++++ THE RECORDS

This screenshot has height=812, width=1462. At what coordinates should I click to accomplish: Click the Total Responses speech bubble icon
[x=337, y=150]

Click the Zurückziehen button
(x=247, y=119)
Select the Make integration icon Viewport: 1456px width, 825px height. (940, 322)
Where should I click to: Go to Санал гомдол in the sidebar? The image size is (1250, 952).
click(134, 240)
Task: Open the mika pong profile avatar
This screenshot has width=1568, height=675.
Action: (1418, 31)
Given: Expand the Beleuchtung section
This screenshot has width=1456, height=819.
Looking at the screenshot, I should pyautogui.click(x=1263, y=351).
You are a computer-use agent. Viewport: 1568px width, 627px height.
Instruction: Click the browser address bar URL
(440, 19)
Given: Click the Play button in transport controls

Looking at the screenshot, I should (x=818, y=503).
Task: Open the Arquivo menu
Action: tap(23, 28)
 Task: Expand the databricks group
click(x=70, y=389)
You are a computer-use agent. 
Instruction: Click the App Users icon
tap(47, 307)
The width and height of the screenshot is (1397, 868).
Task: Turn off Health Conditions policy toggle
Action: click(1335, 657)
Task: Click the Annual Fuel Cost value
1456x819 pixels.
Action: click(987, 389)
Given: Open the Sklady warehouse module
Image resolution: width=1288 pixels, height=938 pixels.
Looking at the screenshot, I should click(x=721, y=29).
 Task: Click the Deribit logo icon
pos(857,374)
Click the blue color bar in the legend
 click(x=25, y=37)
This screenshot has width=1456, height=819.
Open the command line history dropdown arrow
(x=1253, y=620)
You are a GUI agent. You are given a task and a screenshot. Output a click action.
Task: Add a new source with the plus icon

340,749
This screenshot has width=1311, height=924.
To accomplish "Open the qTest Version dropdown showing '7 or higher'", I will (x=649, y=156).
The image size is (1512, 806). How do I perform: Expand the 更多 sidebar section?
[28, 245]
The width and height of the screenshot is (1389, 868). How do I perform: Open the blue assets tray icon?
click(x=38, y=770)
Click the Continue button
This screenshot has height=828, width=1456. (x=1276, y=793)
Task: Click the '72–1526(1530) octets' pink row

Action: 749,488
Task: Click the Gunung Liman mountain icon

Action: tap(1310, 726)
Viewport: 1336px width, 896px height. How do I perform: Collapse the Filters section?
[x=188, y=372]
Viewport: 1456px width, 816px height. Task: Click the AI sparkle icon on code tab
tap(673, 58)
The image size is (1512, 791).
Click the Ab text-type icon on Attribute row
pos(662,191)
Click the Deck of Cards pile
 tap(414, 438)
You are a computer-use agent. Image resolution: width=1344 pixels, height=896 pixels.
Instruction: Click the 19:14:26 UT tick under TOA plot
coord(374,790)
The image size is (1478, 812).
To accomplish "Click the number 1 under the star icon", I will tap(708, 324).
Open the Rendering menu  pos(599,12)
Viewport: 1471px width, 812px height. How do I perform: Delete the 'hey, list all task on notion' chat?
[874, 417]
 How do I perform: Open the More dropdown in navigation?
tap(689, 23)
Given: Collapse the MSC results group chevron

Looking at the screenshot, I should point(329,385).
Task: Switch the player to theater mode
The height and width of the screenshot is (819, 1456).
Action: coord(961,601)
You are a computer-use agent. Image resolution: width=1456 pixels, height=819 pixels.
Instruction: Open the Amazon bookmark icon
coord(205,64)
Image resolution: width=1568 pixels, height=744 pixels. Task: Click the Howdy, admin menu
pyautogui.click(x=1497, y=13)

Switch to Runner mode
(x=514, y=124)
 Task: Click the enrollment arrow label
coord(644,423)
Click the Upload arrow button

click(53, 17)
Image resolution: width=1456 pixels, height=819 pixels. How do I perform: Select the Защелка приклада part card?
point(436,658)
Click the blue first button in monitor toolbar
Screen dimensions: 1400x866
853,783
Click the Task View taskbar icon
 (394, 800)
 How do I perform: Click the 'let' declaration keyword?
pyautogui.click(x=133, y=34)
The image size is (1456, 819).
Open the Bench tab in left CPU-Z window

++++++++

WHAT IS BEING ASKED » Only the lines from the one that contains "Click the Deck of Cards pile" to the end of the data should be output, exactly as they appear.

SOLUTION BELOW »
Click the Deck of Cards pile
 tap(414, 438)
You are a computer-use agent. Image resolution: width=1344 pixels, height=896 pixels.
Instruction: Click the 19:14:26 UT tick under TOA plot
coord(374,790)
The image size is (1478, 812).
To accomplish "Click the number 1 under the star icon", I will tap(708, 324).
Open the Rendering menu  pos(599,12)
Viewport: 1471px width, 812px height. How do I perform: Delete the 'hey, list all task on notion' chat?
[874, 417]
 How do I perform: Open the More dropdown in navigation?
tap(689, 23)
Given: Collapse the MSC results group chevron

Looking at the screenshot, I should point(329,385).
Task: Switch the player to theater mode
The height and width of the screenshot is (819, 1456).
Action: coord(961,601)
You are a computer-use agent. Image resolution: width=1456 pixels, height=819 pixels.
Instruction: Open the Amazon bookmark icon
coord(205,64)
Image resolution: width=1568 pixels, height=744 pixels. Task: Click the Howdy, admin menu
pyautogui.click(x=1497, y=13)

Switch to Runner mode
(x=514, y=124)
 Task: Click the enrollment arrow label
coord(644,423)
Click the Upload arrow button

click(53, 17)
Image resolution: width=1456 pixels, height=819 pixels. How do I perform: Select the Защелка приклада part card?
point(436,658)
Click the blue first button in monitor toolbar
Screen dimensions: 1400x866
853,783
Click the Task View taskbar icon
 (394, 800)
 How do I perform: Click the 'let' declaration keyword?
pyautogui.click(x=133, y=34)
The image size is (1456, 819).
Open the Bench tab in left CPU-Z window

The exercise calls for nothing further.